**Work task**
I'd like the data beneath this line reproduced exactly, without any of its images.

::::::::::

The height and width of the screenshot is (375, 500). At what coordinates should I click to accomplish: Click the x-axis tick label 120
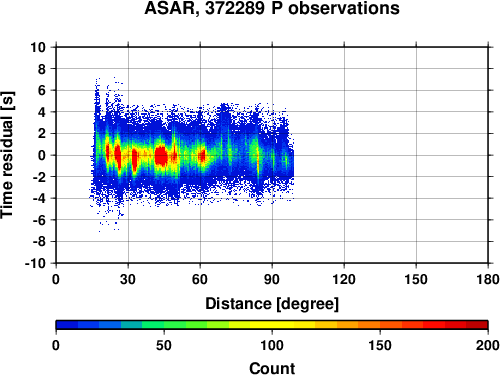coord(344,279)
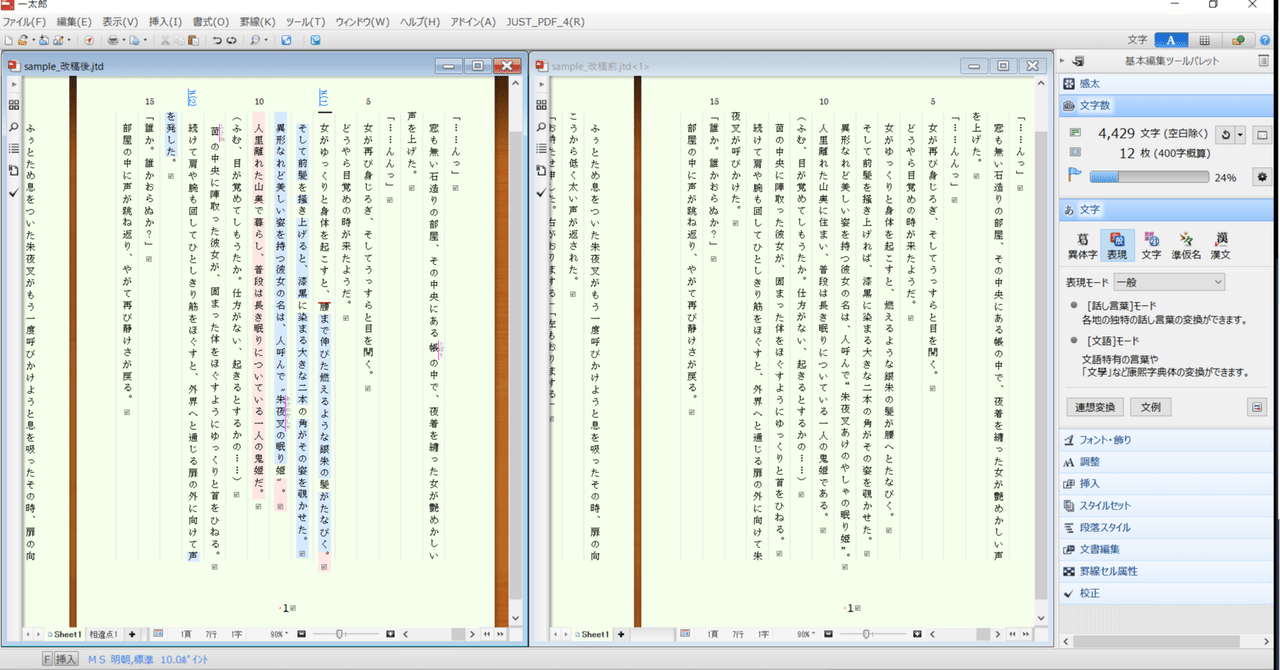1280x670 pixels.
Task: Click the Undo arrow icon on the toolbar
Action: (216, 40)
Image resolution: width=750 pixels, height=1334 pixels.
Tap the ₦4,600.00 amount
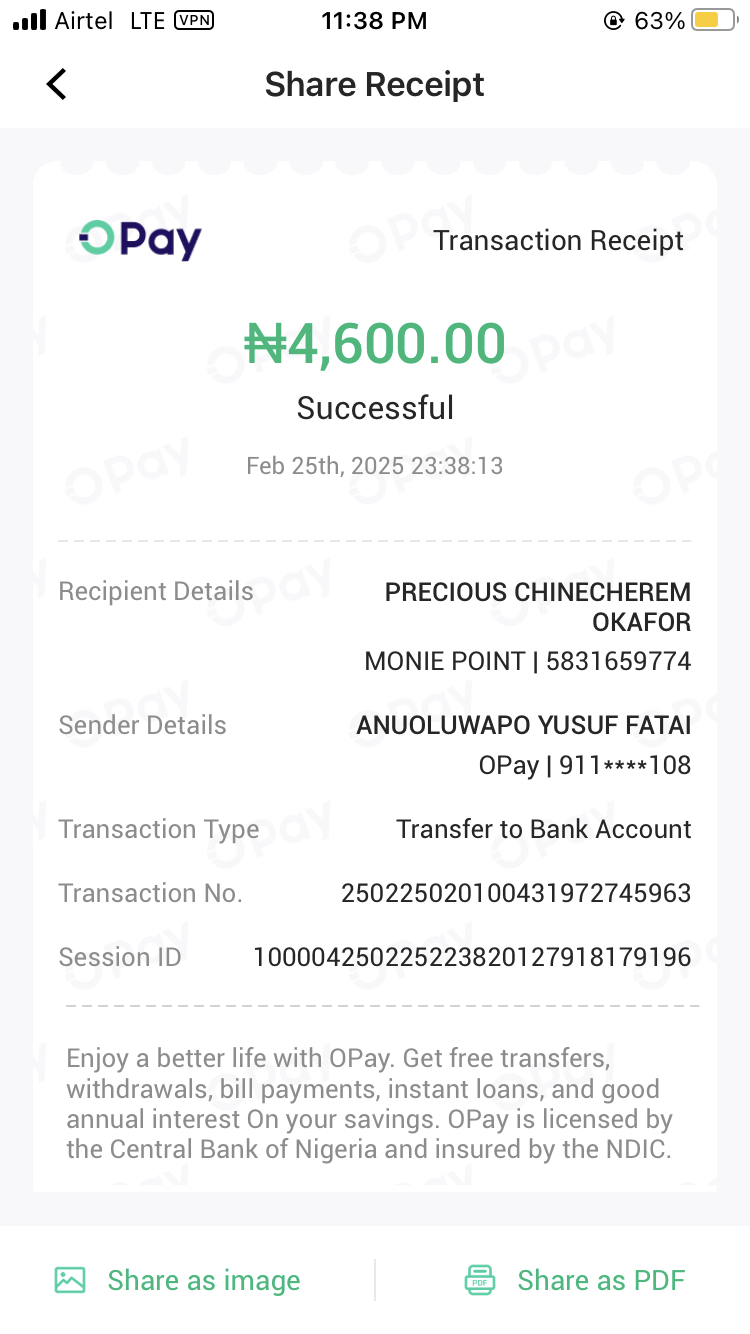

::::::::::

**Reply to the exercise**
The height and width of the screenshot is (375, 500). At what coordinates should I click to accomplish: Click the x-axis tick label 120
coord(344,279)
1280x670 pixels.
Task: Click the Undo arrow icon on the toolbar
Action: (216, 40)
Image resolution: width=750 pixels, height=1334 pixels.
Tap the ₦4,600.00 amount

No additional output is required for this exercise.